**TRECHO DA PÁGINA**
Onde está a polícia? Onde está a "Elite da Tropa"? Quem sabe até a "Tropa de Elite"! Chamem o comandante Nascimento! Está na hora de discutirmos segurança pública de verdade. Tenho certeza de que esse tipo de assalto ao transeunte, ao motorista, não leva mais do que 30 dias para ser extinto. Dois ladrões a bordo de uma moto, com uma coleção de relógios e pertences alheios na mochila e um par de armas de fogo não se teletransportam da rua Renato Paes de Barros para o infinito.

Passo o dia pensando em como deixar as pessoas mais felizes e como tentar fazer este país mais bacana. TV diverte e a ONG que presido tem um trabalho sério e eficiente em sua missão. Meu prazer passa pelo bem-estar coletivo, não tenho dúvidas disso.

Confesso que já andei de carro blindado, mas aboli. Por filosofia. Concluí que não era isso que queria para a minha cidade. Não queria assumir que estávamos vivendo em Bogotá. Errei na mosca. Bogotá melhorou muito. E nós? Bem, nós estamos chafurdados na violência urbana e não vejo perspectiva de sairmos do atoleiro.

Escrevo este texto não para colocar a revolta de alguém que perdeu o rolex, mas a indignação de alguém que de alguma forma dirigiu sua vida e sua energia para ajudar a construir um cenário mais maduro, mais profissional, mais equilibrado e justo e concluir --com um 38 na testa-- que o país está em diversas frentes caminhando nessa direção, mas, de outro lado, continua mergulhado em problemas quase "infantis" para uma sociedade moderna e justa.

De um lado, a pujança do Brasil. Mas, do outro, crianças sendo assassinadas a golpes de estilete na periferia, assaltos a mão armada sendo executados em série nos bairros ricos, corruptos notórios e comprovados mantendo-se no governo. Nem Bogotá é mais aqui.

Onde estão os projetos? Onde estão as políticas públicas de segurança? Onde está a polícia? Quem compra as centenas de relógios roubados? Onde vende? Não acredito que a polícia não saiba. Finge não saber. Alguém consegue explicar um assassino condenado que passa final de semana em casa!? Qual é a lógica disso? Ou um par de "extraterrestres" fortemente armado desfilando pelos bairros nobres de São Paulo?

**DADOS DISPONÍVEIS**
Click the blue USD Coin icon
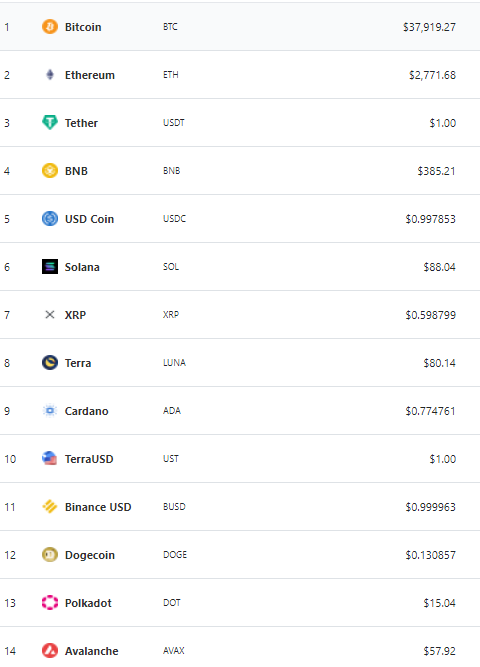This screenshot has height=667, width=480. 50,219
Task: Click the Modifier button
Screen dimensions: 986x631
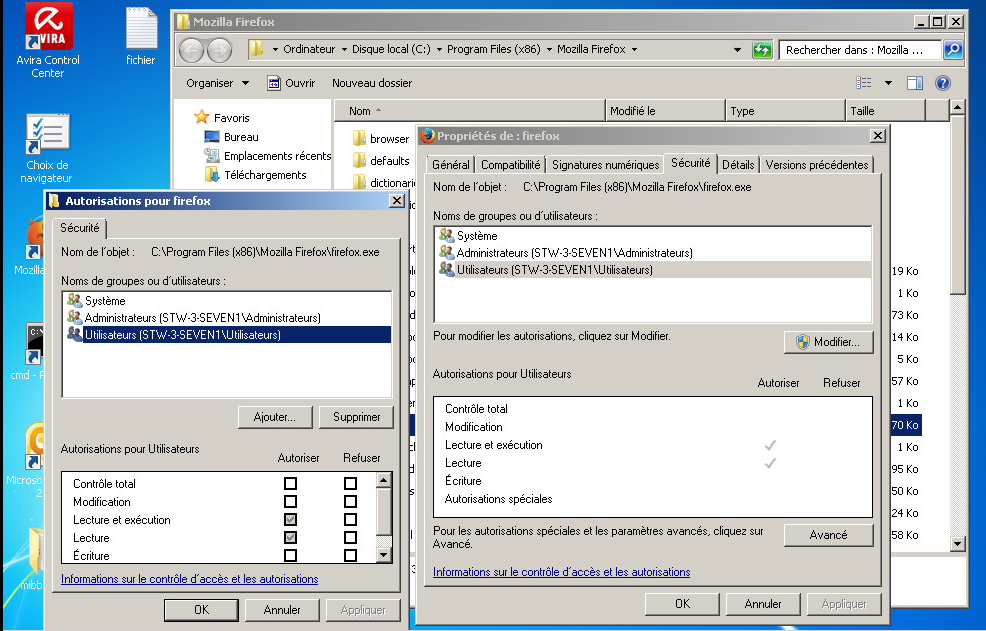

**O QUE SE PEDE**
Segundo o trecho da página, por que quem escreve deixou de andar de carro blindado? Os dados provêm de uma fonte diferente da do trecho da página.

**SUA RESPOSTA**
Por filosofia: concluiu que não era isso que queria para a sua cidade.